CONICET | Buscador de Institutos y Recursos Humanos

Beta blockers have been traditionally considered as the first line therapy for hypertension. The aim of this study was to evaluate pharmacokinetics and cardiovascular effects of carvedilol (a beta blocker of third generation) in a hypertension model of aortic coarctation. Wistar male rats (380-420 g body weight) were subjected to coarctation of abdominal aorta (CoA) or a sham operation (SHAM). 7 days after the surgery, rats were injected i.v. with vehicle or carvedilol 5 mg kg-1 and blood pressure (BP) and heart rate were recorded immediately. At that time, CoA rats showed a significant loss of body weight and a lower left kidney weight/body weight ratio respect to SHAM rats. Basal mean arterial pressure of hypertensive rats (166±8 mmHg) was significantly higher than that of the sham operated rats (116±4 mmHg). After intravenous administration of carvedilol a biexponential decay of plasma carvedilol levels was found in both experimental groups compatible with a pharmacokinetic two-compartment model.
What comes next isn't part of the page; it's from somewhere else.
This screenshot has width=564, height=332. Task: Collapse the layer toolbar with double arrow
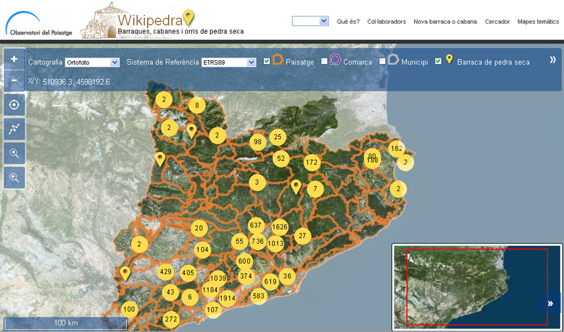pos(553,60)

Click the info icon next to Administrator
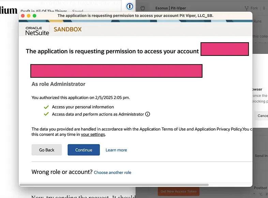tap(148, 114)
The chronotropic response as well as the hypotensive response to carvedilol were not significantly different comparing CoA and SHAM rats. When studied the frequency components of blood pressure variability (BPV) (very low frequency-VLF, low frequency-LF and high frequency-HF), CoA rats showed greater BPV in the VLF range compared with SHAM animals, suggesting a compromise of renin-angiotensin system and myogenic vascular function in the regulation of BP. However, no difference was found in LF and HF variability between groups. On the other hand, carvedilol administration significantly reduced BPV in the three studied domains in SHAM and CoA rats. In conclusion, carvedilol exhibited increased hypotensive response in both experimental groups as a consequence of a greater inhibition of vascular sympathetic activity, although we did not find an overactivity of this system in this model of hypertension.